La sopravvivenza globale mediana dopo il trattamento per HCC è risultata più lunga nei pazienti che avevano raggiunto l’SVR rispetto a quelli con infezione attiva da HCV, sia prima (n=2118: 61,0 mesi [ intervallo di confidenza al 95% (CI): 56,5-65,5] vs. n=1005: 51,0 mesi [95% CI: 43,4-58,6]; p=0,003) che dopo l’abbinamento per PSM (n=1285: 60,0 mesi [95% CI: 55,3-64,7] vs. n=926: 54,0 mesi [95% CI: 46,7-61,3]; p=0,030).
L’infezione attiva da HCV è stata associata a un rischio maggiore di mortalità ( hazard ratio: 1,22-1,27, p=0,001), indipendentemente dalle variabili relative al fegato, al tumore e alla modalità di trattamento dell’HCC.

Il decesso per insufficienza epatica è risultato più comune nei pazienti con infezione attiva da HCV (24,5% vs. 17,1%; p=0,001), mentre le cause di morte non correlate al fegato erano più comuni nei pazienti che avevano raggiunto l’SVR (25,0% vs. 17,0%; p=0,001).
Gli autori concludono: “In questo studio, abbiamo mostrato che nei pazienti con HCC correlato all’HCV, l’assenza di replicazione virale è associata a una sopravvivenza migliorata, indipendentemente dalle variabili relative al fegato, al tumore e dalla modalità di trattamento dell’HCC, nonché a un minor rischio di mortalità epatica”.

I pazienti che avevano raggiunto l’SVR avevano una funzione epatica più preservata, più accesso a resezioni epatiche e una prognosi più favorevole, mentre quelli con infezione attiva mostravano una maggiore mortalità per insufficienza epatica.
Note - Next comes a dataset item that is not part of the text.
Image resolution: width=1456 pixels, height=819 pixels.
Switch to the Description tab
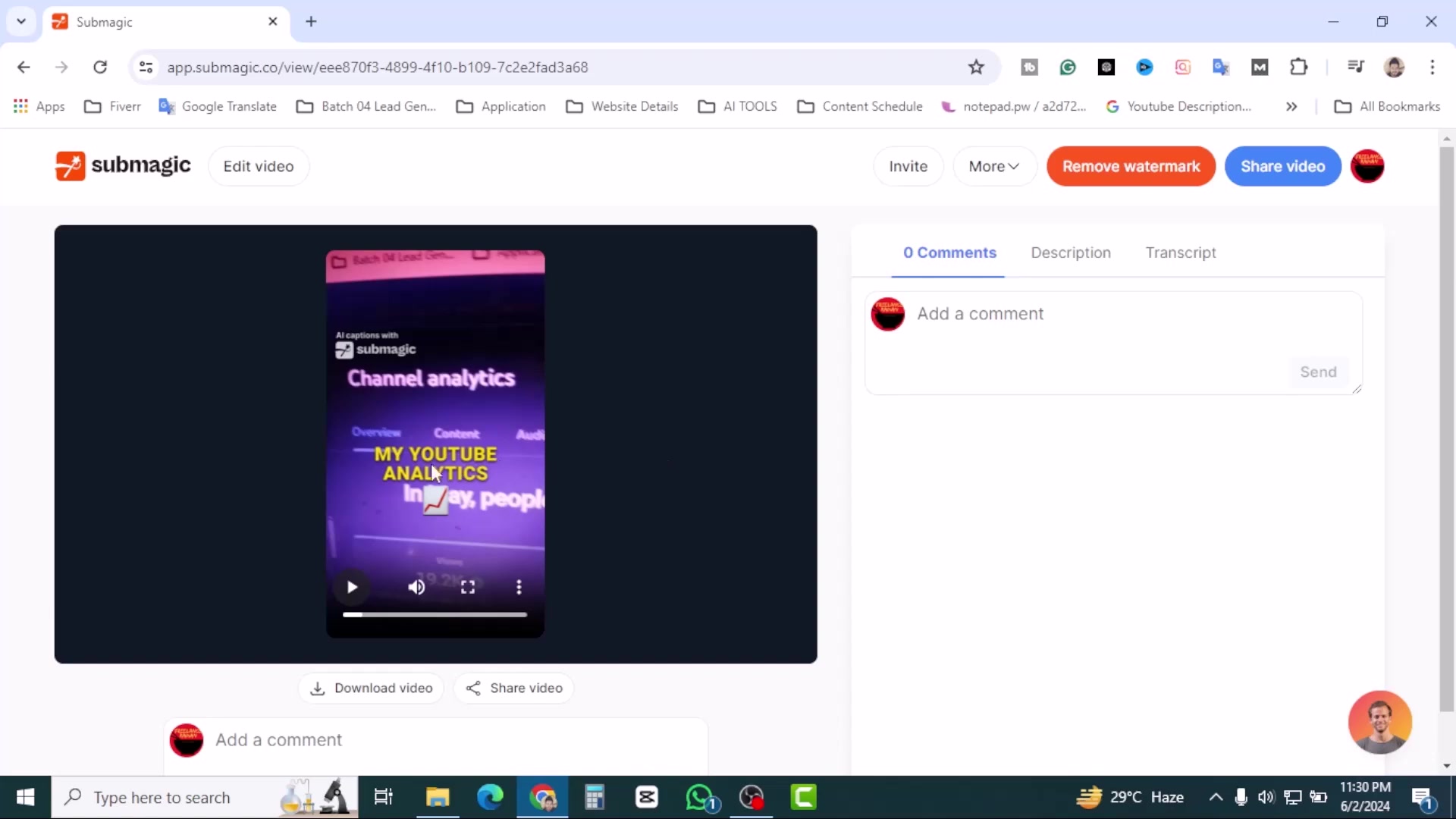[1070, 253]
Questi risultati suggeriscono che il trattamento antivirale per HCV possa essere benefico per i pazienti con HCC, indipendentemente dal trattamento del tumore.

Edoardo G Giannini et al., Absence of Viral Replication Is Associated With Improved Outcome in Anti-HCV-Positive Patients With Hepatocellular Carcinoma Liver Int. 2025 Feb;45(2):e16185.